Por proximidad, todos tenemos en mente aquella nevada de ya hace más de una década, de principios de 2009. Cayó lo suficiente como para que el caos de Barajas se extendiera por toda la capital. Cuando los aviones no salen, malo. En esto tenemos una norma: acumular más de una «capita» de 5 centímetros es sinónimo de lío. Si con cuatro gotas lo del tráfico es para quemar el coche y olvidarte de él, con cuatro copos la cosa se pone más fea. Pero no fueron cuatro copos los que cayeron allá por 1904. «Hasta un metro y medio de alto», firmaron las crónicas.
Un temporal que se ganó la coletilla de «la nevada más intensa desde que se tienen registros». Las lluvias del principio terminaron convertidas en una manta blanca de aúpa.

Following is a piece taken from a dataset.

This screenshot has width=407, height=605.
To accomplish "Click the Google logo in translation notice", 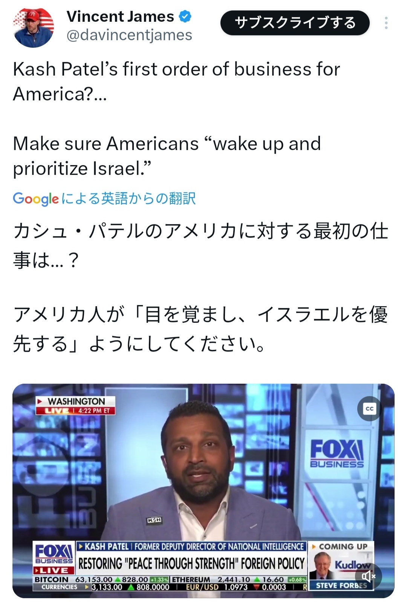I will 36,199.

Cuatro días de nieve continua (del 27 al 30 de noviembre) que «El Gráfico» recogía así: «Destrozos en las líneas telegráficas y en los cables de los tranvías. Han venido a tierra todos los postes del teléfono desde la Puerta de Toledo hasta Carabanchel Alto (...) La circulación continúa interrumpida en muchos sitios».

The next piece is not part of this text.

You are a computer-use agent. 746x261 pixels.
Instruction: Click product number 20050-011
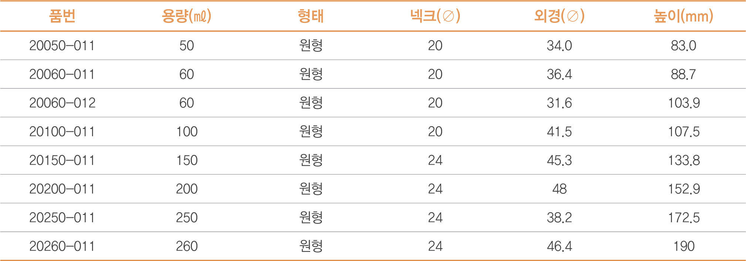click(62, 46)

«No se recuerda en Madrid nevada tan abundante ni tan larga como esta que ahora sufrimos –apostillaba días después “El Imparcial”–. Por efecto de ella se ha interrumpido la vida (...) El aspecto de la población es triste y desolado. Casi solitarias las vías, cerradas muchas tiendas, poco concurridos los cafés, interrumpida la comunicación telefónica, encerrados en sus casas la mayor parte de los vecinos... Madrid comienza el último mes del año como un pueblo muerto y enterrado bajo inmensos bloques de mármol».
Antes ya había dejado huella la «Blanca Navidad» de 1864 (como apunte, en el 63 el cólera hizo de las suyas) y después siguió la «marcha» en 1907, en 1914 y en el fin de año de 1917, en el que se completaron siete días de nieve con temperaturas que marcaron los 14 bajo cero. Más adelante volvieron los hitos. El 27 de enero de 1952 se superaron los 30 centímetros en otra «semana blanca» y en el 57 nevaba, aunque no demasiado, nada más despedir el verano.
En 1962 era Barcelona la que tenía que pedir ayuda al Ejército para manejar la situación en el día de Navidad; y, un mes después, Madrid alcanzaba el palmo de nieve. Más de un palmo se concentró el 8 de marzo de 1971, cuando se recuerda otro gran temporal con casi medio metro de espesor. Y así hemos seguido años. Pequeñas y grandes nevadas que sirven para sonreír un rato y maldecir cuando el hipnotizante blanco se convierte en «barrujo». Es entonces cuando el frío puede con el subidón inicial.